I was on heavy doses of Seroquel, Risperdal, and Zeldox/Geodon in the past, and remembering how the world was around me - well, I was going through the motions and the sun was shining, but not for me, and there was no creativity. I stopped antipsychotics when year 2013 started. Then, from end of Feb through late September 2013, I was off Lithium as well. I wrote a whole lot in 2013, and, being curious, I recently went through the files to determine when I first started writing (several people looked at the writing and said it was good, including a person whose adult child is a novelist). Well... I started writing in Jan. To me - again, in my case and of course everybody reacts differently - it proved the point that Lithium is not messing up my brain terribly to the point of making me not-me, but rather causes some adjustments, without eradicating my personality. Some of these adjustments are welcome - I don't need hospitalizations for mania, I am more organized so I hope to actually write books rather than continue generate ideas non-stop while being too sped up to develop them. Oh, and in Dec of 2012 when i was already tapering off Geodon, I started learning to make jewelry, remembering a class I took in 2006, before antipsychotics. So the timeline shows the connection between creativity suppression by antipsychotics IN ME. Also, until the fall of 2012, I was a victim of mental abuse (it took me a very long time to realize it, which, I am sure, caused frustration to people who were on here in 2011 and 2012 and plainly saw the situation for what it was, but could not get through to me). I am sure that freeing myself from that enabled me to get creative as well, but still the timeline is very clear - antipsychotics, in me, do really severe things to the brain, but Lithium doesn't. Maybe Tegretol, not being an AP, won't, either. Before trying it, though, I will ask for a lower dose of Lithium (now 900 mg).

I have a friend, Max, who tried to talk me out of taking AP's. He is a mathematician, but well read in the area of psychiatry and psychology. He was saying that for a bipolar person, it is ok to take Lithium, and Lithium does not change how the brain works in MAJOR ways, whereas AP's do. I do not have psychosis, but per the test Max applies, even having psychosis is not justification per se. "If you hear MALEVOLENT voices, then you need to take AP's, and you do not hear any voices. " I didn't listen to Max, convinced (gaslighted) by now ex husband that I was completely insane and in need of strong medications, the stronger the better.
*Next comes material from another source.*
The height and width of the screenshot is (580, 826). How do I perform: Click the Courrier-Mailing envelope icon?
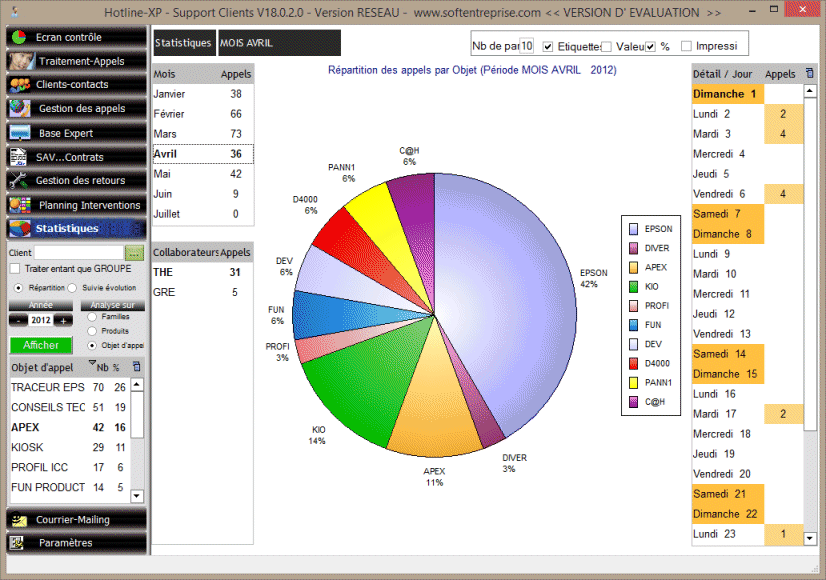19,520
Kay Jamison, who is bipolar and on Lithium alone, writes good books, so that is a datapoint for me that it can be done. Quite possibly there are painters, sculptors, and writers who take AP's, but due to stigma, not talk about it. I don't discount this possibility, but again, the only public example I know and trust is Kay Jamison, and she is an excellent writer. In the past, I wondered if anybody, like Jamison, manages bipolar on Lithium alone, and per the responses, for most people the answer was "no". At that time the possibility of being off AP's (I mean, here and elsewhere, off maintenance AP's and not PR) seemed like impossible but desirable future, but now I am living it and it is not bad at all, but I want even better.

Interestingly enough,

http://www.theguardian.com/technolog...-schizophrenia,

Makes exactly the same point my friend Max made in 2009, in that not all psychosis should be medicated. It depends on individual circumstances.